- EXERCISE BRIEF
Please report every line from the material that contains the word "agent".

- MATERIALS PROVIDED
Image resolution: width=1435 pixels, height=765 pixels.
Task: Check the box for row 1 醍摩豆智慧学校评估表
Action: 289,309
...
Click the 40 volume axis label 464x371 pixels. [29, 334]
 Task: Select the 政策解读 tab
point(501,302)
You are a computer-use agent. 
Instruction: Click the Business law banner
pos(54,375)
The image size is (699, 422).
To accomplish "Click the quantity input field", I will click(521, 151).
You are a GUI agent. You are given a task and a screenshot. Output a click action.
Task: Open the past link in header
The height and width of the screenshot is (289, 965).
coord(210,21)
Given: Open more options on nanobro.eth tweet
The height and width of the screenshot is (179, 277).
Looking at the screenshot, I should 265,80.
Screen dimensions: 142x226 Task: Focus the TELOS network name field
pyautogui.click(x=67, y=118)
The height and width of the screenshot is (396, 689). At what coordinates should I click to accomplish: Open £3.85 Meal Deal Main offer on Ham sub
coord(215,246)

- RESPONSE FOR THIS EXERCISE
You are a computer-use agent. 
You are a GUI agent. You are given a task and a screenshot. Output a click action.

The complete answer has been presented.